*** Records supplied Section Begins ***

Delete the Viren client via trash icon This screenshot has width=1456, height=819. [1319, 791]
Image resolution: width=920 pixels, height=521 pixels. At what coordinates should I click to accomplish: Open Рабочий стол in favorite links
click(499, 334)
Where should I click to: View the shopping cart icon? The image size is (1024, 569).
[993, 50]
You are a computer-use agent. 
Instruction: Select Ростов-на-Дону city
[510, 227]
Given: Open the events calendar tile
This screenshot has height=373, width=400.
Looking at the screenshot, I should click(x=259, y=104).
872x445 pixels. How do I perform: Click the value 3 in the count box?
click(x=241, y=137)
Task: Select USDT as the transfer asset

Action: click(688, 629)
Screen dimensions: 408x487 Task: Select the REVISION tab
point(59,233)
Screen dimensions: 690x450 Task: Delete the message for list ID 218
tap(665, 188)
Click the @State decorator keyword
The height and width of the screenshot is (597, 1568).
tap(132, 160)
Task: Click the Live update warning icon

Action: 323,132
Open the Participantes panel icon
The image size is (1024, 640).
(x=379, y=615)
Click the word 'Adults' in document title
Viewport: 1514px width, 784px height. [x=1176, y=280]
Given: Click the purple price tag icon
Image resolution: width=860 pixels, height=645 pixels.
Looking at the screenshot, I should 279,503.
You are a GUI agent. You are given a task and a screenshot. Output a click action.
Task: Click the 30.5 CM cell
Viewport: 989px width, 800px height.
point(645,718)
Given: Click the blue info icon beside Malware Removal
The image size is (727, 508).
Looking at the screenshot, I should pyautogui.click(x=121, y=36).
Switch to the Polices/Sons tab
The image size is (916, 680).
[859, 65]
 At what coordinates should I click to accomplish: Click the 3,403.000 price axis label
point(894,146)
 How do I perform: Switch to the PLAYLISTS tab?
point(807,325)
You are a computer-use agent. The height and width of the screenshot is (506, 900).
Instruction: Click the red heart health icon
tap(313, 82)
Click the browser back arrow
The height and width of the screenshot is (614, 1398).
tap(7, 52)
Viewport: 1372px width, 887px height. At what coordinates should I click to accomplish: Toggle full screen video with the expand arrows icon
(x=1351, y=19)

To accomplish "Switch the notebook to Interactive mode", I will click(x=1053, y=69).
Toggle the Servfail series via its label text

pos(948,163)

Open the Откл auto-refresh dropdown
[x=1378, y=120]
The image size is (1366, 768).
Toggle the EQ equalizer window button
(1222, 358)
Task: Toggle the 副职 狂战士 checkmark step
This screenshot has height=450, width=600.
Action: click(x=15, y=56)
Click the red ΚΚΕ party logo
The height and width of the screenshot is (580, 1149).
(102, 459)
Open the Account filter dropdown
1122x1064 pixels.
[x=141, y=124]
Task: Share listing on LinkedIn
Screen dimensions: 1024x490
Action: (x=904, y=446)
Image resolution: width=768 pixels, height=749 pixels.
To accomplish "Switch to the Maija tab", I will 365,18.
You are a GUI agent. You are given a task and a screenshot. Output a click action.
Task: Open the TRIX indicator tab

*** Records supplied Section Ends ***

Exercise:
Nothing in the material may be left out; write it all out verbatim.

Response:
Delete the Viren client via trash icon This screenshot has width=1456, height=819. [1319, 791]
Image resolution: width=920 pixels, height=521 pixels. At what coordinates should I click to accomplish: Open Рабочий стол in favorite links
click(499, 334)
Where should I click to: View the shopping cart icon? The image size is (1024, 569).
[993, 50]
You are a computer-use agent. 
Instruction: Select Ростов-на-Дону city
[510, 227]
Given: Open the events calendar tile
This screenshot has height=373, width=400.
Looking at the screenshot, I should click(x=259, y=104).
872x445 pixels. How do I perform: Click the value 3 in the count box?
click(x=241, y=137)
Task: Select USDT as the transfer asset

Action: click(688, 629)
Screen dimensions: 408x487 Task: Select the REVISION tab
point(59,233)
Screen dimensions: 690x450 Task: Delete the message for list ID 218
tap(665, 188)
Click the @State decorator keyword
The height and width of the screenshot is (597, 1568).
tap(132, 160)
Task: Click the Live update warning icon

Action: 323,132
Open the Participantes panel icon
The image size is (1024, 640).
(x=379, y=615)
Click the word 'Adults' in document title
Viewport: 1514px width, 784px height. [x=1176, y=280]
Given: Click the purple price tag icon
Image resolution: width=860 pixels, height=645 pixels.
Looking at the screenshot, I should 279,503.
You are a GUI agent. You are given a task and a screenshot. Output a click action.
Task: Click the 30.5 CM cell
Viewport: 989px width, 800px height.
point(645,718)
Given: Click the blue info icon beside Malware Removal
The image size is (727, 508).
Looking at the screenshot, I should pyautogui.click(x=121, y=36).
Switch to the Polices/Sons tab
The image size is (916, 680).
[859, 65]
 At what coordinates should I click to accomplish: Click the 3,403.000 price axis label
point(894,146)
 How do I perform: Switch to the PLAYLISTS tab?
point(807,325)
You are a computer-use agent. The height and width of the screenshot is (506, 900).
Instruction: Click the red heart health icon
tap(313, 82)
Click the browser back arrow
The height and width of the screenshot is (614, 1398).
tap(7, 52)
Viewport: 1372px width, 887px height. At what coordinates should I click to accomplish: Toggle full screen video with the expand arrows icon
(x=1351, y=19)

To accomplish "Switch the notebook to Interactive mode", I will click(x=1053, y=69).
Toggle the Servfail series via its label text

pos(948,163)

Open the Откл auto-refresh dropdown
[x=1378, y=120]
The image size is (1366, 768).
Toggle the EQ equalizer window button
(1222, 358)
Task: Toggle the 副职 狂战士 checkmark step
This screenshot has height=450, width=600.
Action: click(x=15, y=56)
Click the red ΚΚΕ party logo
The height and width of the screenshot is (580, 1149).
(102, 459)
Open the Account filter dropdown
1122x1064 pixels.
[x=141, y=124]
Task: Share listing on LinkedIn
Screen dimensions: 1024x490
Action: (x=904, y=446)
Image resolution: width=768 pixels, height=749 pixels.
To accomplish "Switch to the Maija tab", I will 365,18.
You are a GUI agent. You are given a task and a screenshot. Output a click action.
Task: Open the TRIX indicator tab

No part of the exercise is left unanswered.